[Stored dataset items]
###

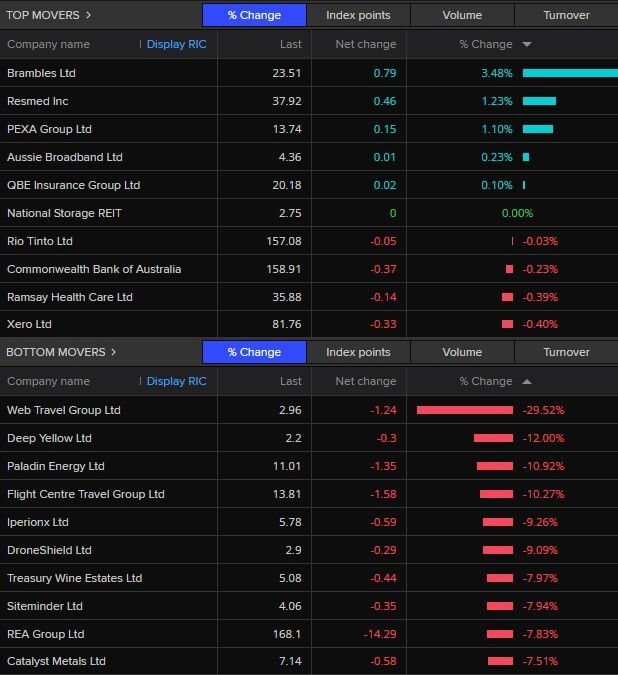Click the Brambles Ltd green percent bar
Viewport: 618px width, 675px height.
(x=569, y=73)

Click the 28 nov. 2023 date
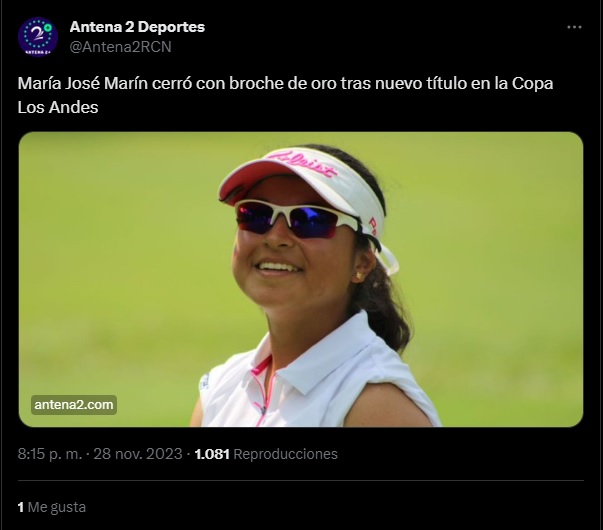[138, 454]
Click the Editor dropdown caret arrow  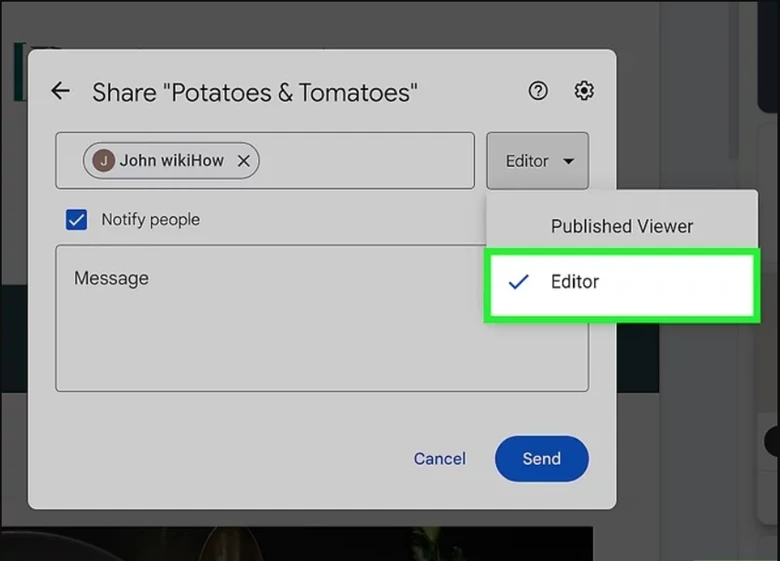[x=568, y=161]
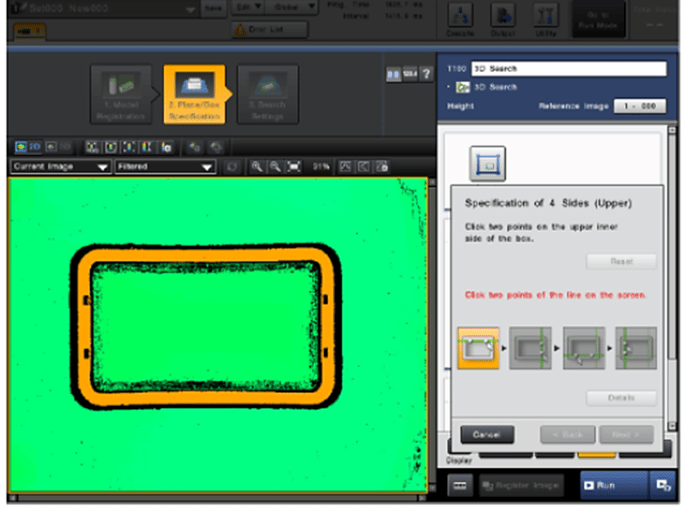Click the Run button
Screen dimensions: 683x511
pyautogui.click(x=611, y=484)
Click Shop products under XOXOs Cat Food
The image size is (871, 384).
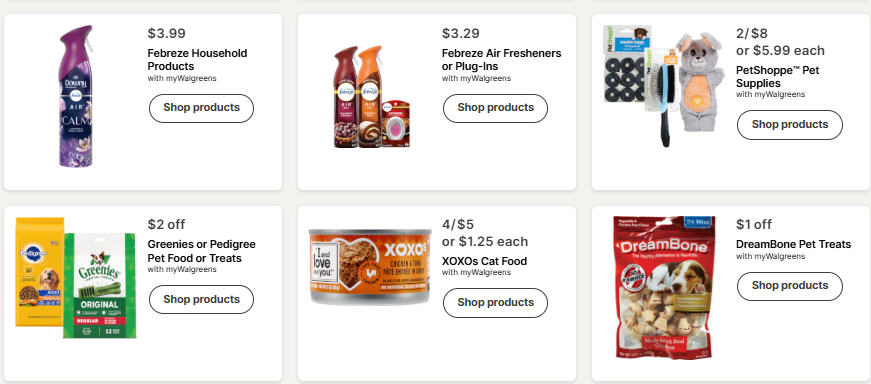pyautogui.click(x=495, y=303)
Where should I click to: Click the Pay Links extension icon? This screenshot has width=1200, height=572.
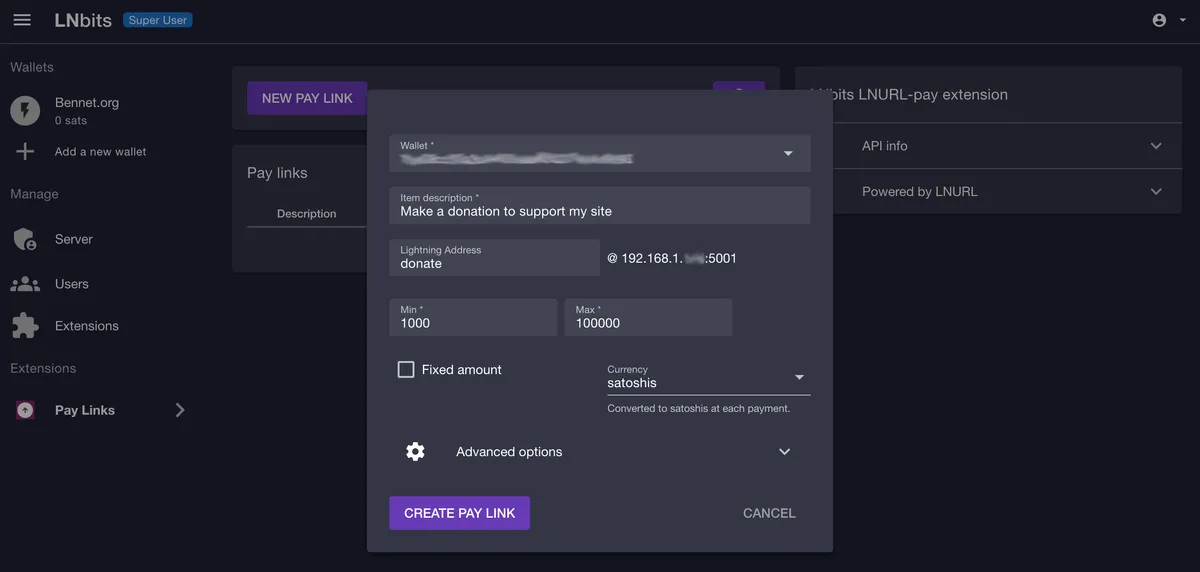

###

Work request: Nothing but the lines from the one containing "Click Shop products under XOXOs Cat Food" through the final line of the records, both included and copied exactly, should appear in the answer; pictures stay out.

Answer below:
Click Shop products under XOXOs Cat Food
The image size is (871, 384).
pyautogui.click(x=495, y=303)
Where should I click to: Click the Pay Links extension icon? This screenshot has width=1200, height=572.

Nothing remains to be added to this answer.